## Page excerpt
········

The Glory of the Cross Series
Agony in the Garden
Luke 22:39-44
1. Illus. of dads ring
• Dad gave it to me after his stroke, when he realized his days were numbered.
• His father gave it to him when he went to military.
• Not very valuable... but I wouldn’t sell it for a million dollars.
• Sometimes the value of a thing is not its intrinsic value. Its value is what you are willing to pay for it.
2. What is my value? What is your value?
• We tend to answer that based on personal achievement. How much money are they worth? How much education do they have? What awards and recognitions have they received?
• God only other hand answers the question in an entirely different way. What we are worth to him is determined by what he would be willing to pay for us.
3. When you read the bible it becomes apparent that we are extremely valuable to God! And nowhere is this more apparent than in the Garden of Gethsemane. As Jesus contemplates his coming crucifixion he is in an agony of despair. Falling on his face before God he prays, "father is it possible that this terrible cup pass from me!" And yet so great is his love for you and me that he goes on to say, "yet not my will but your will be done."
4. Text: Luke describes the agony Jesus went though as He thought about His upcoming death.
5. Today: Jesus dread of the cross, and His willingness to go anyway, shows us how very much He loves us.
6. We will never understand the depth of His love until we undrstand the nature of this cup. What was this cup He agonized over? Three possibilities.
Possibility #1: it was the cup of physical agony.
1. When Jesus spoke of this terrible cup, some people believe he was referring to the physical agony of the cross. There is no doubt that the cross, and the events leading up to the cross, involved excruciating pain.
2. Scourging was called, “the little death” because often the victim died of the terrible beating. Having your flesh literally torn from your body one lash at a time was agonizing. Crucifixion itself was the most painful form of death that had ever been invented. As a matter of fact it was so painful that we had to invent a new word to describe that level of pain: "excruciating," means out of the cross.
3. And yet as terrible as it was, I do not believe that was the cup Jesus feared. Jesus physical and moral courage throughout his public ministry had been indomitable. To think that it failed him now is ludicrous! Besides that, it’s ridiculous to think that Christ failed where his followers would later succeed.
4. Illus. of Ignatius
• Bishop of Syrian Antioch at beginning of second century.
• On his way to Rome to be martyred, he begged the church at Rome not to plead for his release!

········

## Short exercise A
In the sermon outline on the agony in the garden, why was scourging called "the little death"?
## Short exercise B
Resume the sermon outline on the agony in the garden, starting after its final line about Ignatius.

Text and item location entries
········

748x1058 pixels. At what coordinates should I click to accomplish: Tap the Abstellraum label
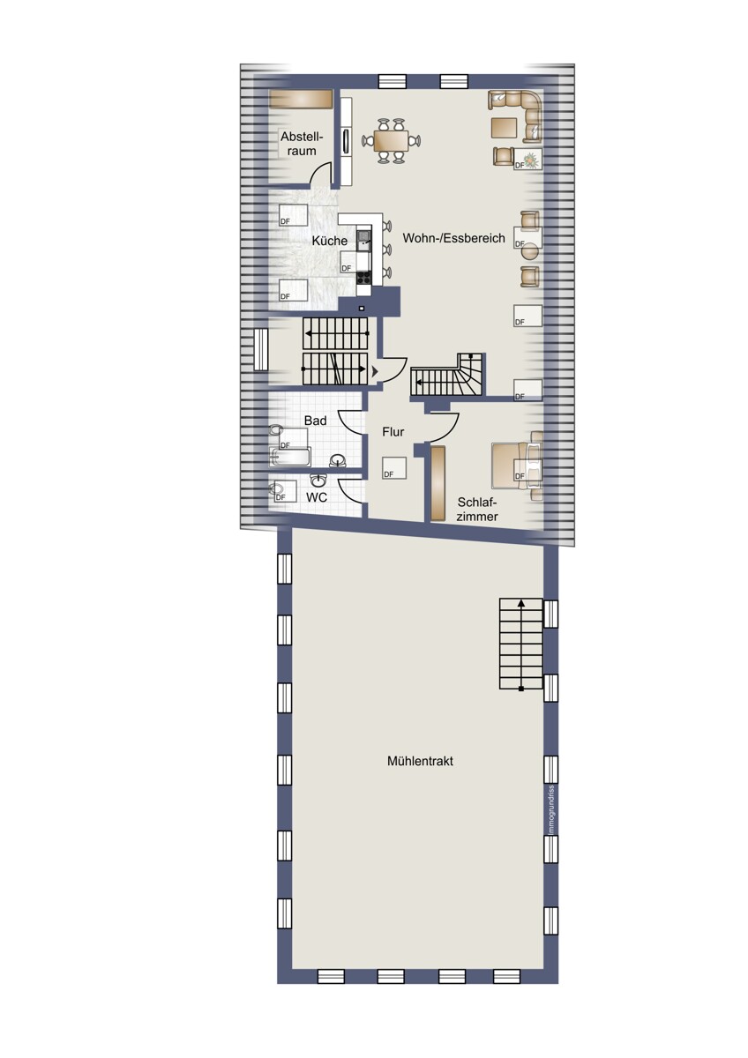point(302,144)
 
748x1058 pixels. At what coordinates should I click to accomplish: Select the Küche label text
point(329,241)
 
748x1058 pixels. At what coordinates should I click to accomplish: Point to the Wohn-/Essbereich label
point(453,238)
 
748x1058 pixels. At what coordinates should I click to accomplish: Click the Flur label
point(393,432)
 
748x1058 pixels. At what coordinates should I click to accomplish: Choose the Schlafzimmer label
point(477,510)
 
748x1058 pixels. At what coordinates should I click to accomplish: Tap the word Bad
point(315,421)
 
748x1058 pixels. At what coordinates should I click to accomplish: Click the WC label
point(316,497)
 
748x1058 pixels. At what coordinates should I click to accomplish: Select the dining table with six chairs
point(392,140)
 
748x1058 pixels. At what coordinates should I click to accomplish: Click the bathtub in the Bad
point(289,457)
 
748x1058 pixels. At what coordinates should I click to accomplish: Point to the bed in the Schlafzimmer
point(517,466)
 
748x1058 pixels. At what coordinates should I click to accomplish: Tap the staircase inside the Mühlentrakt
point(520,644)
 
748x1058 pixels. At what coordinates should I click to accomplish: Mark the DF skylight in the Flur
point(394,468)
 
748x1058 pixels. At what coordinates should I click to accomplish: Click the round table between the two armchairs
point(530,250)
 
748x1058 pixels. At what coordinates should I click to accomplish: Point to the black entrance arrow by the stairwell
point(375,372)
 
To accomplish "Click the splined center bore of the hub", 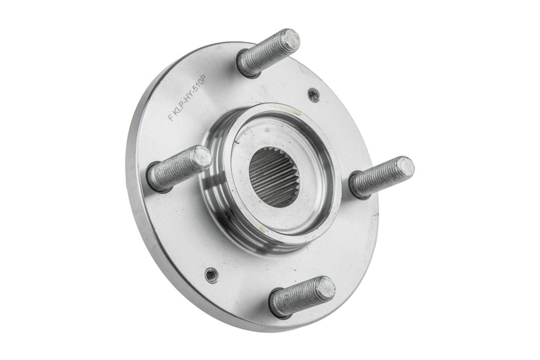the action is tap(273, 176).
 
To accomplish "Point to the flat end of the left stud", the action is tap(202, 157).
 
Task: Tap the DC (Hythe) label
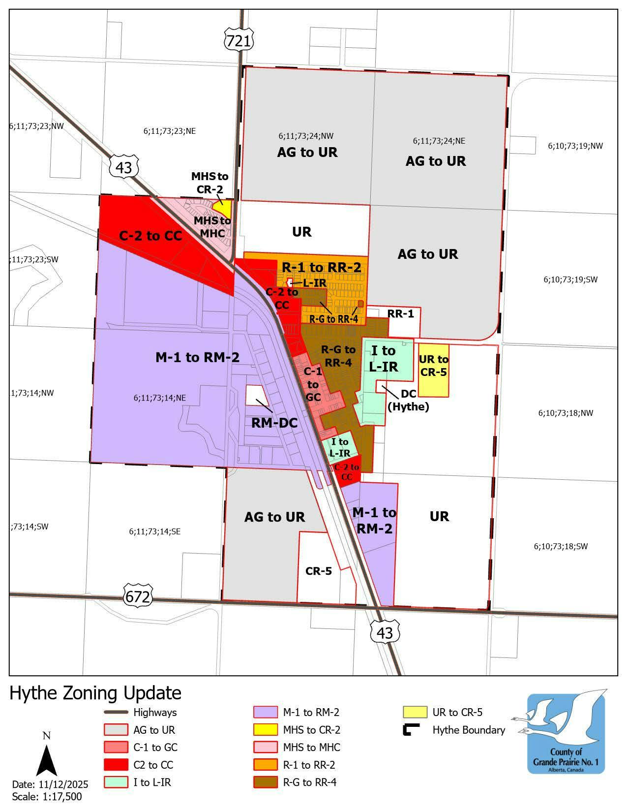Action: [408, 400]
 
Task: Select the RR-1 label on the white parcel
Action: [400, 314]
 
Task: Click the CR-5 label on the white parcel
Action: [319, 571]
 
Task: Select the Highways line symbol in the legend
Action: [116, 712]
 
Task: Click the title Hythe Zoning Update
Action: [96, 693]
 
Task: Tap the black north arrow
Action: [47, 760]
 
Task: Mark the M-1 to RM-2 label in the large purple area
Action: [197, 357]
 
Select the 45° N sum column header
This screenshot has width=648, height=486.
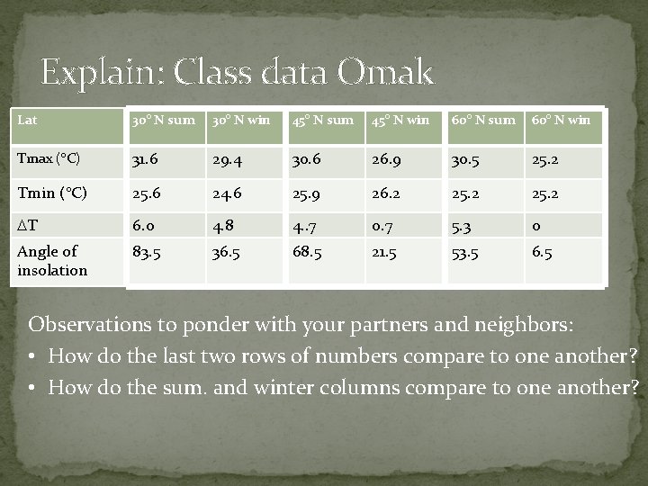321,121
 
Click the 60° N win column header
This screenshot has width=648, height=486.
561,121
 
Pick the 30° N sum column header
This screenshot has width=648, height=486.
163,121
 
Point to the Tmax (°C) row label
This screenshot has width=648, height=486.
49,159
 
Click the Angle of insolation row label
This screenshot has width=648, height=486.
52,261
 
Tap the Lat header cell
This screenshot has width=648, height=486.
28,120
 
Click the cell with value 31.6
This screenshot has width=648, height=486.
145,160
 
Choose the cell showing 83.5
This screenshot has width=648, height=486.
147,252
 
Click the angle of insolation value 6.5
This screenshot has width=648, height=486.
542,252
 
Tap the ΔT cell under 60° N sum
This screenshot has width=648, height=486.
462,225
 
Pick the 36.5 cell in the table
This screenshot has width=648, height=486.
226,252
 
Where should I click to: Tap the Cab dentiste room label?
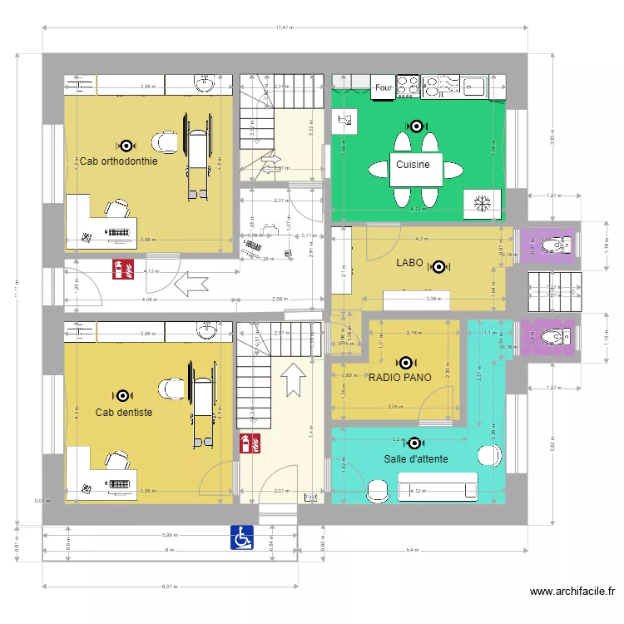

········

## Reply A
Because the victim often died of the terrible beating.

## Reply B
• “Let the fire and the cross, let the companies of wild beasts, let the breaking of bones and the tearing of limbs come, if only I may gain Jesus Christ!”
5. Illus. of Polycarp
• A few years after Ignatius. Was the 86 year old bishop of Smyrna.
• When told to deny Christ or burn at the stake, he refused to deny Jesus.
• Just before the fire was lit, he prayed, “Father, I bless Thee that you have counted me worthy to be one of your martyrs!”
6. Go back with me to that lonely figure in Gethsemane, prostrate, sweating, overwhelmed with grief and dread. Are we to suppose that while the martyrs rejoiced at the thought of suffering and death that somehow the son of God could not do so? Were they braver than Jesus?
7. No. We must look for another answer. It was not physical suffering that caused Jesus such dread.
Possibility #2: it was the cup of emotional distress.
1. There was suffering and distress at the cross that was not physical. There was emotional anguish, too.
• Some of His beloved disciples were there. We know John, the disciple who Jesus loved, was there. Can you imagine the heartbreak in John’s eyes? Can you imagine how he must have begged Jesus? “Jesus, come down. I saw you heal the sick, raise the dead, cast out demons. I know you are God’s Son. Come down!
• Mary, His mother was there. Can you imagine how she must have wept and begged? “Son, come down. I know you could if you wanted to. Come down! You are all I have left! Come down!”
• According to the gospels there was a group of women who had followed Jesus. Can’t you see the emotion in eyes, and hear it in their voices? Weeping, they said, “Come down Jesus! We have trusted you.. believed in you.. supported you. Come down!” Can you see them as they leave the cross, their hopes dashed into a million pieces?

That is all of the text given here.